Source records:

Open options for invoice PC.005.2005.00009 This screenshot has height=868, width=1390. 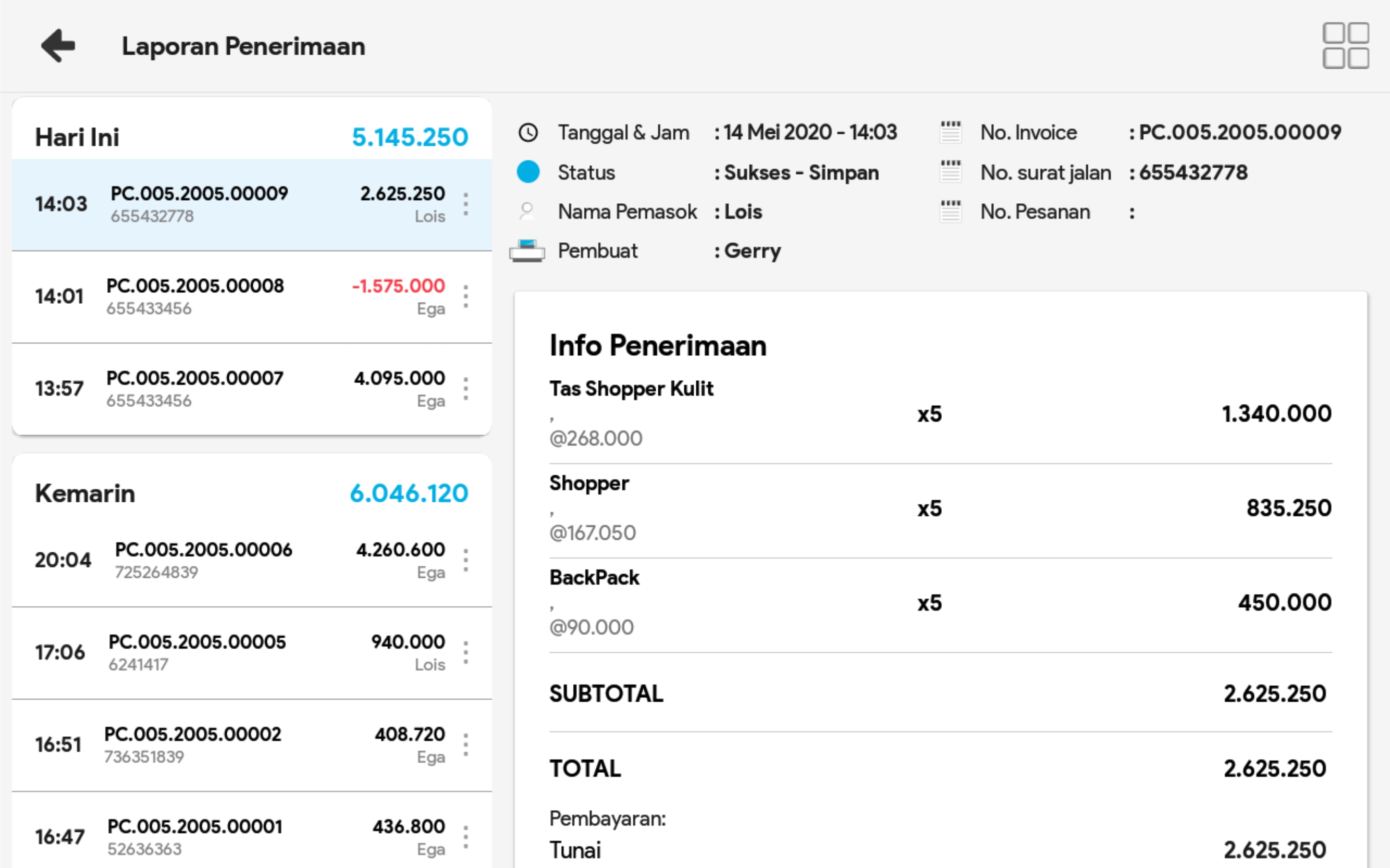tap(465, 204)
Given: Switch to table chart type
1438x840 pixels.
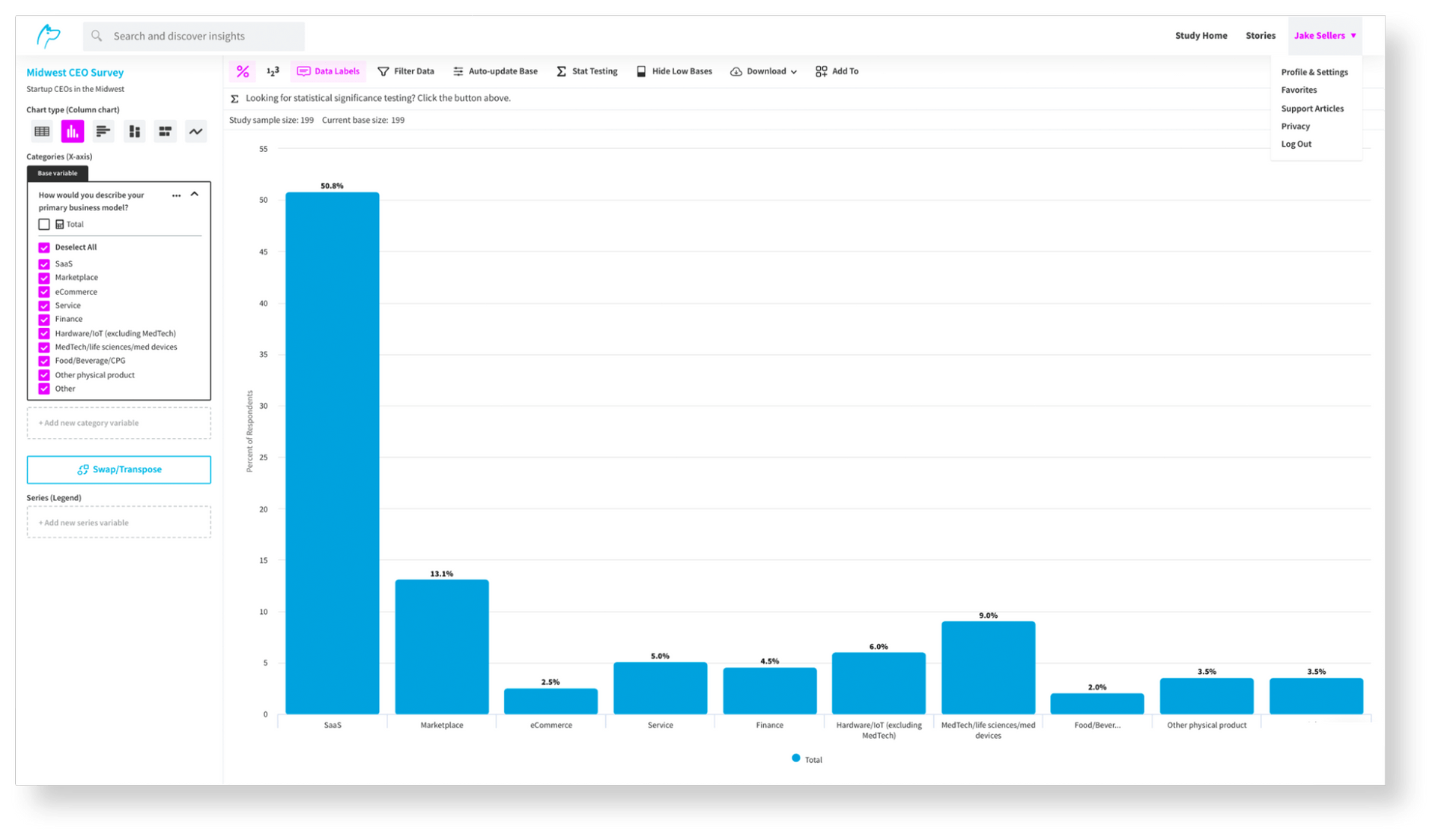Looking at the screenshot, I should point(42,132).
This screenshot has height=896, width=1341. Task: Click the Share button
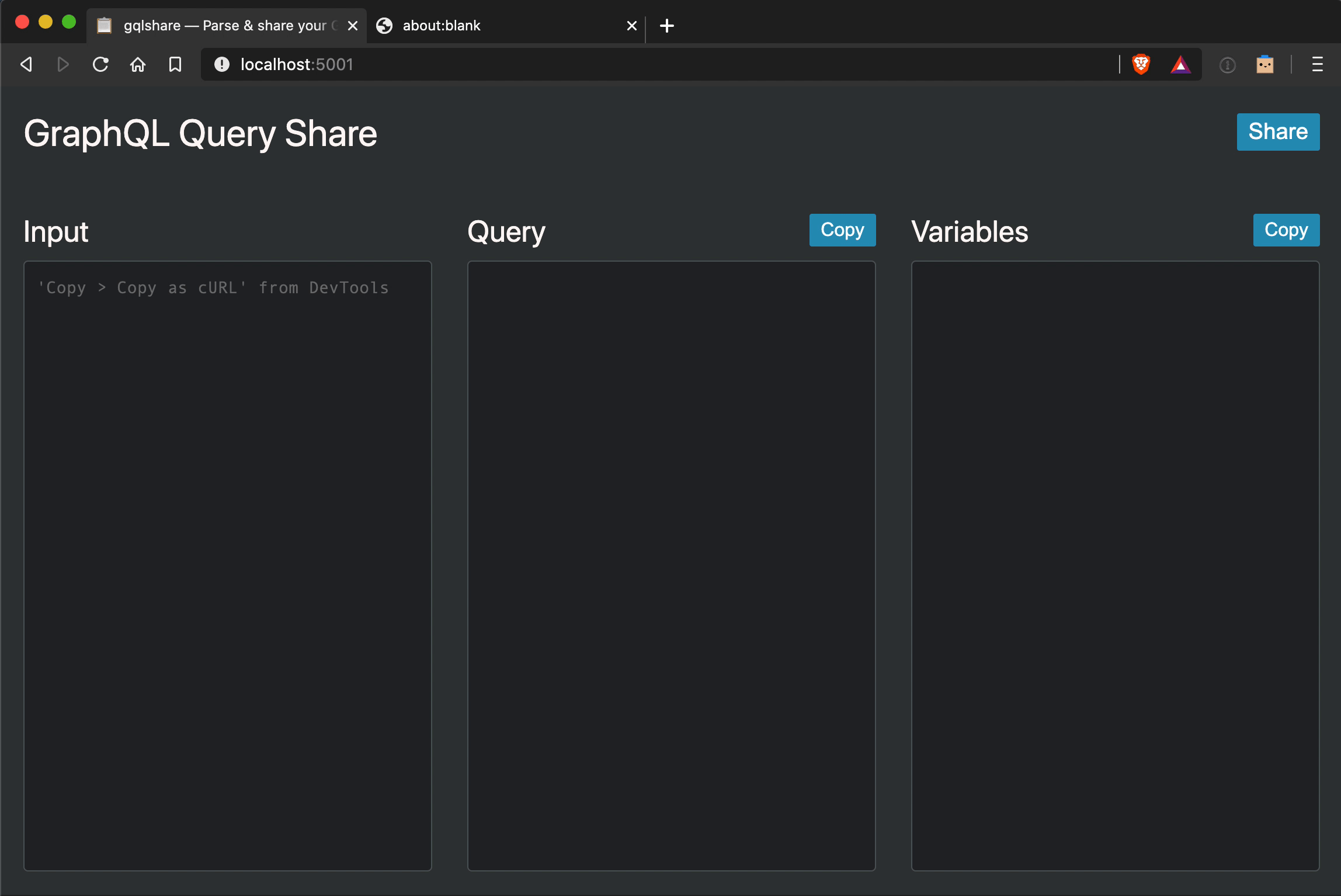point(1277,132)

## TO DO
Write each line exactly as it appears, from the line that holds "1438x840 pixels." through the closing line of the data above, and leave every picture out.

## RESPONSE BELOW
1438x840 pixels.
Looking at the screenshot, I should point(42,132).
This screenshot has height=896, width=1341. Task: Click the Share button
point(1277,132)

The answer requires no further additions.